● WHAT IS BEING ASKED
Swap "Build menu" for "Run menu" in the lines below and reproduce them with no other change.

>>>

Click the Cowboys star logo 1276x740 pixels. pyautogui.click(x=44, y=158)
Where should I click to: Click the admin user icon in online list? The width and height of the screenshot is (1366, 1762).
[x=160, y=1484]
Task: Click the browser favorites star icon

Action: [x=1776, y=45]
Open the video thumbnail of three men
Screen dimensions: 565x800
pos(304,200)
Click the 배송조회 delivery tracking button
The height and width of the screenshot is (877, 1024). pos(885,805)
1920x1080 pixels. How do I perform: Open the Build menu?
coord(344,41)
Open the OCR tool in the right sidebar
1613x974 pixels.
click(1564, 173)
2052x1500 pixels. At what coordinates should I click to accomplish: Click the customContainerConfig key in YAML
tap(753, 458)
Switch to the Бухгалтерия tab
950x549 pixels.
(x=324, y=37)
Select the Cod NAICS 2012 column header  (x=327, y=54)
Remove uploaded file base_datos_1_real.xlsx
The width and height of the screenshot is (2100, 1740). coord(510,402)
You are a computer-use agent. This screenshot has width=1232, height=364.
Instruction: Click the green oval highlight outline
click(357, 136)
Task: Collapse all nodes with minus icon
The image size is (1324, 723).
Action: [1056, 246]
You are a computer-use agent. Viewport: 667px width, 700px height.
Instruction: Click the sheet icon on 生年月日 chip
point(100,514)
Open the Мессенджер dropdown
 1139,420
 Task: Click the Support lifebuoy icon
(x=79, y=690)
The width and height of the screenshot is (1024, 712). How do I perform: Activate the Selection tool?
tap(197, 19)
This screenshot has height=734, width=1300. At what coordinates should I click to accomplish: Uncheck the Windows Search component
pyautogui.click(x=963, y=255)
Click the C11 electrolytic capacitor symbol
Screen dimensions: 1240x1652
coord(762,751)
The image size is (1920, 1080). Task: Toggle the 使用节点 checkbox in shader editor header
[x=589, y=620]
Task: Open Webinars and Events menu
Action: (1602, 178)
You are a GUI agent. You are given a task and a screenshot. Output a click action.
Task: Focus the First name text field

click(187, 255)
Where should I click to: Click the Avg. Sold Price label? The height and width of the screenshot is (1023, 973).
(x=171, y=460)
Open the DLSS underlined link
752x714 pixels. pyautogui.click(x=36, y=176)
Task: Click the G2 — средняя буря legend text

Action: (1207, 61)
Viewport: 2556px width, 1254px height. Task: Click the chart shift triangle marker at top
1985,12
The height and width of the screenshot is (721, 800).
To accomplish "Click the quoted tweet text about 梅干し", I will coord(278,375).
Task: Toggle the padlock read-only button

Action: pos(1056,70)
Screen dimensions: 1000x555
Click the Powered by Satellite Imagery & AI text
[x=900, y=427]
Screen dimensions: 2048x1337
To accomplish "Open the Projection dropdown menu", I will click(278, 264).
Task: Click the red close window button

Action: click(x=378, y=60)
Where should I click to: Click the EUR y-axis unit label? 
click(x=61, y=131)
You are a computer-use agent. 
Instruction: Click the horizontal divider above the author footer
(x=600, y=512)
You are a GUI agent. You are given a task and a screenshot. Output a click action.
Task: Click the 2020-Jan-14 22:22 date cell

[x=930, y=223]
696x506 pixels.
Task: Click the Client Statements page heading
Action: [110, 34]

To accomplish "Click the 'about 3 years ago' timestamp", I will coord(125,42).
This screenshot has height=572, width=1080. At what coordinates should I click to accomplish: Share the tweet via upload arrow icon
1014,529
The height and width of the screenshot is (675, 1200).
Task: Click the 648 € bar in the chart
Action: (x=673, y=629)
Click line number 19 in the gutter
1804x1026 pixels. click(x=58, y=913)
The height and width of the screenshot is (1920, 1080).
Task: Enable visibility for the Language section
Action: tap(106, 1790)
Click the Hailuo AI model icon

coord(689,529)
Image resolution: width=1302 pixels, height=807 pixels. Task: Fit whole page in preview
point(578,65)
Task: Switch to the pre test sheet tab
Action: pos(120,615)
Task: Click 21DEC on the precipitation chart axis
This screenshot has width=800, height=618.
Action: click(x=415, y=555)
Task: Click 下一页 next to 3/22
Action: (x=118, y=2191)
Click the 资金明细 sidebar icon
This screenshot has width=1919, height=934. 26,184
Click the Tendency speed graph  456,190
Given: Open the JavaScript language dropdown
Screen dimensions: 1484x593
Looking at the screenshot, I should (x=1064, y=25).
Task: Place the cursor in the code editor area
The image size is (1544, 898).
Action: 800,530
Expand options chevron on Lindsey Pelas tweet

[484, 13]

<<<

● RESULT OF THIS TASK
Click the Cowboys star logo 1276x740 pixels. pyautogui.click(x=44, y=158)
Where should I click to: Click the admin user icon in online list? The width and height of the screenshot is (1366, 1762).
[x=160, y=1484]
Task: Click the browser favorites star icon

Action: [x=1776, y=45]
Open the video thumbnail of three men
Screen dimensions: 565x800
pos(304,200)
Click the 배송조회 delivery tracking button
The height and width of the screenshot is (877, 1024). pos(885,805)
1920x1080 pixels. How do I perform: Open the Run menu?
coord(344,41)
Open the OCR tool in the right sidebar
1613x974 pixels.
click(1564, 173)
2052x1500 pixels. At what coordinates should I click to accomplish: Click the customContainerConfig key in YAML
tap(753, 458)
Switch to the Бухгалтерия tab
950x549 pixels.
(x=324, y=37)
Select the Cod NAICS 2012 column header  (x=327, y=54)
Remove uploaded file base_datos_1_real.xlsx
The width and height of the screenshot is (2100, 1740). coord(510,402)
You are a computer-use agent. This screenshot has width=1232, height=364.
Instruction: Click the green oval highlight outline
click(357, 136)
Task: Collapse all nodes with minus icon
The image size is (1324, 723).
Action: [1056, 246]
You are a computer-use agent. Viewport: 667px width, 700px height.
Instruction: Click the sheet icon on 生年月日 chip
point(100,514)
Open the Мессенджер dropdown
 1139,420
 Task: Click the Support lifebuoy icon
(x=79, y=690)
The width and height of the screenshot is (1024, 712). How do I perform: Activate the Selection tool?
tap(197, 19)
This screenshot has height=734, width=1300. At what coordinates should I click to accomplish: Uncheck the Windows Search component
pyautogui.click(x=963, y=255)
Click the C11 electrolytic capacitor symbol
Screen dimensions: 1240x1652
coord(762,751)
The image size is (1920, 1080). Task: Toggle the 使用节点 checkbox in shader editor header
[x=589, y=620]
Task: Open Webinars and Events menu
Action: (1602, 178)
You are a GUI agent. You are given a task and a screenshot. Output a click action.
Task: Focus the First name text field

click(187, 255)
Where should I click to: Click the Avg. Sold Price label? The height and width of the screenshot is (1023, 973).
(x=171, y=460)
Open the DLSS underlined link
752x714 pixels. pyautogui.click(x=36, y=176)
Task: Click the G2 — средняя буря legend text

Action: (1207, 61)
Viewport: 2556px width, 1254px height. Task: Click the chart shift triangle marker at top
1985,12
The height and width of the screenshot is (721, 800).
To accomplish "Click the quoted tweet text about 梅干し", I will coord(278,375).
Task: Toggle the padlock read-only button

Action: pos(1056,70)
Screen dimensions: 1000x555
Click the Powered by Satellite Imagery & AI text
[x=900, y=427]
Screen dimensions: 2048x1337
To accomplish "Open the Projection dropdown menu", I will click(278, 264).
Task: Click the red close window button

Action: click(x=378, y=60)
Where should I click to: Click the EUR y-axis unit label? 
click(x=61, y=131)
You are a computer-use agent. 
Instruction: Click the horizontal divider above the author footer
(x=600, y=512)
You are a GUI agent. You are given a task and a screenshot. Output a click action.
Task: Click the 2020-Jan-14 22:22 date cell

[x=930, y=223]
696x506 pixels.
Task: Click the Client Statements page heading
Action: [110, 34]

To accomplish "Click the 'about 3 years ago' timestamp", I will coord(125,42).
This screenshot has height=572, width=1080. At what coordinates should I click to accomplish: Share the tweet via upload arrow icon
1014,529
The height and width of the screenshot is (675, 1200).
Task: Click the 648 € bar in the chart
Action: (x=673, y=629)
Click line number 19 in the gutter
1804x1026 pixels. click(x=58, y=913)
The height and width of the screenshot is (1920, 1080).
Task: Enable visibility for the Language section
Action: tap(106, 1790)
Click the Hailuo AI model icon

coord(689,529)
Image resolution: width=1302 pixels, height=807 pixels. Task: Fit whole page in preview
point(578,65)
Task: Switch to the pre test sheet tab
Action: pos(120,615)
Task: Click 21DEC on the precipitation chart axis
This screenshot has width=800, height=618.
Action: click(x=415, y=555)
Task: Click 下一页 next to 3/22
Action: (x=118, y=2191)
Click the 资金明细 sidebar icon
This screenshot has width=1919, height=934. 26,184
Click the Tendency speed graph  456,190
Given: Open the JavaScript language dropdown
Screen dimensions: 1484x593
Looking at the screenshot, I should (x=1064, y=25).
Task: Place the cursor in the code editor area
The image size is (1544, 898).
Action: 800,530
Expand options chevron on Lindsey Pelas tweet

[484, 13]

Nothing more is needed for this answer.